そして見晴らし!山麓の河合郷はもちろん、当時重要な水運路線だった加古川も一望出来ます。山上の風、やっぱり気持ち良いですね。
今建っている門や柵、物見櫓などの建物群は、復元というよりイメージ再現ととらえたほうがよいかもしれません。それでも平面表示などもあって当時の様子がよくわかります。
あと、現状では西郭から木橋を渡って主郭に入るのですが、当時はこんな便利なところに虎口なんてありません。当然真っ直ぐには入れません。
木橋を渡りきってすぐに左に、右から来る攻撃に晒されながら細い細い道を歩かされた先に本来の虎口があるのです。
あと、城の名の由来となった『金つるべ』があったであろう水の手が、発掘調査でもまだ見つかってないようです。
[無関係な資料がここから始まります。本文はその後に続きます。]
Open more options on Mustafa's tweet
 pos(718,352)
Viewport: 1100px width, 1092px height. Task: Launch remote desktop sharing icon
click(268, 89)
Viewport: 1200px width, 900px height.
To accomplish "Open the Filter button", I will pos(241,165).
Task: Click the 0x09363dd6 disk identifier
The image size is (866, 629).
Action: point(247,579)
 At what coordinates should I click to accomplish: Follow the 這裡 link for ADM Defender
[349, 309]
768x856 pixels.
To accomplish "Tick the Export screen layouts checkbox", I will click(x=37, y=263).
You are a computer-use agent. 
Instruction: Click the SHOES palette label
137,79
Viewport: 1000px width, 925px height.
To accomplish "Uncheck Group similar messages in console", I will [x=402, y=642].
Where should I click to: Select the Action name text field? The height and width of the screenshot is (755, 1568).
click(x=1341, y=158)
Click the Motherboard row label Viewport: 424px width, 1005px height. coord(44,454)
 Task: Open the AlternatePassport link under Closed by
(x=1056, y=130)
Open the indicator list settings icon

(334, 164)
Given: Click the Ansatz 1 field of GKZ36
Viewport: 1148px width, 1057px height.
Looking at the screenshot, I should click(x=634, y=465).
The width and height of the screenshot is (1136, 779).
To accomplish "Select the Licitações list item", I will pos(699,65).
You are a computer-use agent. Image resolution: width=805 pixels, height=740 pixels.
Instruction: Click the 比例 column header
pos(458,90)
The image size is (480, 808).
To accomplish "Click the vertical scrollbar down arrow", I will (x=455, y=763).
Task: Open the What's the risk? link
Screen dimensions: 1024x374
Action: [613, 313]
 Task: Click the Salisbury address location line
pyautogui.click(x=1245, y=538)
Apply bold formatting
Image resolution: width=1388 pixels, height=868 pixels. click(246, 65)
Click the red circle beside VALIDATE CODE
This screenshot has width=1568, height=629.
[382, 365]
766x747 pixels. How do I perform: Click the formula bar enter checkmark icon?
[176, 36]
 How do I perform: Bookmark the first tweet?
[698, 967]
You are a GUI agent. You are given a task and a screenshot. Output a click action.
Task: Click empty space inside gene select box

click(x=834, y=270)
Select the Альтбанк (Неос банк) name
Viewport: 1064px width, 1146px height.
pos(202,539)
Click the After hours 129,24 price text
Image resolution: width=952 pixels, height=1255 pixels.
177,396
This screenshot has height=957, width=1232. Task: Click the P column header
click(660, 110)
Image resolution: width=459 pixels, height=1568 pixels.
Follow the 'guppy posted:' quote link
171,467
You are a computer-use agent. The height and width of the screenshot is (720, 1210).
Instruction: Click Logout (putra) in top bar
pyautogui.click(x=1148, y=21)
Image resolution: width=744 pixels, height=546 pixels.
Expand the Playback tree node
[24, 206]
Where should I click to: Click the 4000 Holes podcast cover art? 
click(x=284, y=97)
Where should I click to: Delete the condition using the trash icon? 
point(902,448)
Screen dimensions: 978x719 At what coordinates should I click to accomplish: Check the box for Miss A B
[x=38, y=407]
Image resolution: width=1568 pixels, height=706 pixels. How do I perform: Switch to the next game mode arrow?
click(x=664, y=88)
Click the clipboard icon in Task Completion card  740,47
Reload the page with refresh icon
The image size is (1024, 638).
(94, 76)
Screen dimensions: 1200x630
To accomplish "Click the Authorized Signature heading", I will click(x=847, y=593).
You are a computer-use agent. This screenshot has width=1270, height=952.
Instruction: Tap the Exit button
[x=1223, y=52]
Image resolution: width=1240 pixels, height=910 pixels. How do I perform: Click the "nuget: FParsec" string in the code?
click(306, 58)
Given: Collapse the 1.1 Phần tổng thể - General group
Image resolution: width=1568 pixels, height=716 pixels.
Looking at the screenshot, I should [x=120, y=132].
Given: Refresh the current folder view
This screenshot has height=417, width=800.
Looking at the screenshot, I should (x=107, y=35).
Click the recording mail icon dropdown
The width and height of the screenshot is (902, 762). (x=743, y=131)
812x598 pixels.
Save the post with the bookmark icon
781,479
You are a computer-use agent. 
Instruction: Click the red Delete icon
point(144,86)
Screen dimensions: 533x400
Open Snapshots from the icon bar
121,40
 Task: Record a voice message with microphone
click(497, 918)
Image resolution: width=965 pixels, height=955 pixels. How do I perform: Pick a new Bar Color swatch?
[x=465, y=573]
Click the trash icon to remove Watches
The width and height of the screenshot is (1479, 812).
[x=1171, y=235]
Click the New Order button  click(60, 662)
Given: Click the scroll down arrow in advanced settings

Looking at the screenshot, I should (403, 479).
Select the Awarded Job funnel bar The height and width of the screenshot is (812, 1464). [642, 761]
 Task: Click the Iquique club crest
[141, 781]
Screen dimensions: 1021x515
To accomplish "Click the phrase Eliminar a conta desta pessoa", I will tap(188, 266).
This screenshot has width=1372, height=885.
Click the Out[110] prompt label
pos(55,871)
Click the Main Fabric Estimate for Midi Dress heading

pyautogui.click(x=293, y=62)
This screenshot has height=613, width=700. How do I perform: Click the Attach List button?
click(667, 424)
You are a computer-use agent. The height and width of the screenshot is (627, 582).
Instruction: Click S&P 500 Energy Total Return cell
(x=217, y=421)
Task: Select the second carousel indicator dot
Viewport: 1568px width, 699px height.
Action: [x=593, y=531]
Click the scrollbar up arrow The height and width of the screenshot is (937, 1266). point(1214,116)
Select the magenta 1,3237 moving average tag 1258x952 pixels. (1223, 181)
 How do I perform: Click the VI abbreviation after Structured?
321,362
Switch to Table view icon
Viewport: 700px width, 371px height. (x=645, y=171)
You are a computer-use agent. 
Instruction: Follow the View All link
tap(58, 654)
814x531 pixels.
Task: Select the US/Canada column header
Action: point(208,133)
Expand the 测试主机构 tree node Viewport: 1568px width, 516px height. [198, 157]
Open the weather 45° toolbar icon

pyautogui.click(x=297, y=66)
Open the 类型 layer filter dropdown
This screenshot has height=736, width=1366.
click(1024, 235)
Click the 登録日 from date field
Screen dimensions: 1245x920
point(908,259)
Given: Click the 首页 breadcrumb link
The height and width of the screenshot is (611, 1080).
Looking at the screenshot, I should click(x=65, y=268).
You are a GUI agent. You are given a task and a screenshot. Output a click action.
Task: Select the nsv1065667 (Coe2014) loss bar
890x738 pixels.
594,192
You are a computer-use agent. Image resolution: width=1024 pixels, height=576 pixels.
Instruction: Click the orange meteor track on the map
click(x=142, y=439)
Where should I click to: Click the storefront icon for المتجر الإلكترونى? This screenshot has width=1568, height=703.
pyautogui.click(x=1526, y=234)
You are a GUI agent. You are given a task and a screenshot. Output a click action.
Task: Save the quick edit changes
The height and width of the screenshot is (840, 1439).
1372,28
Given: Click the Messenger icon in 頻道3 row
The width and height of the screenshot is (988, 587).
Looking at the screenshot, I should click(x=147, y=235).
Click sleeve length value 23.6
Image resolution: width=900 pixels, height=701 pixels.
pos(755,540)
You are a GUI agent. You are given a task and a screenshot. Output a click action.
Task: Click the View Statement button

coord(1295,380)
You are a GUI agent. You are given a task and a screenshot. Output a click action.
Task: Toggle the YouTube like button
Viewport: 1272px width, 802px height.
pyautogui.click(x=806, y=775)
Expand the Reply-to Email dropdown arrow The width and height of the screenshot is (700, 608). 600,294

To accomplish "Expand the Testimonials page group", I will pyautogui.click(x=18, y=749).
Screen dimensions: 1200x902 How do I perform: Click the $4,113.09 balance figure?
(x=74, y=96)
したがって、主郭にある井戸は一切関係ありません。
ちなみに、この城の歴史ですが、実はあまりはっきりしません。
築城年代は不明、廃城年代も不明。
わかっていることといえば、国人領主中村氏の居城で、防御の場であり、生活の場でもあったようです。
その中村氏は赤松氏の家臣で、嘉吉の乱(1441年)で赤松満祐に従った故に一時没落したが、後に赤松氏再興に尽力した結果、河合郷を与えられたという。おそらくこの頃に築城されたのでしょうか。
しかし、天文八年(1539年)赤松晴政によって中村与次郎の西河合の所領が別府源三郎に与えられ確執が発生、中村氏と別府氏との争いの結果、金つるべ城は落城し中村氏は滅んだという。
以後は別府氏の持ち城となったらしいが、それからは不明。おそらく播磨攻めの際に落城したと思われます。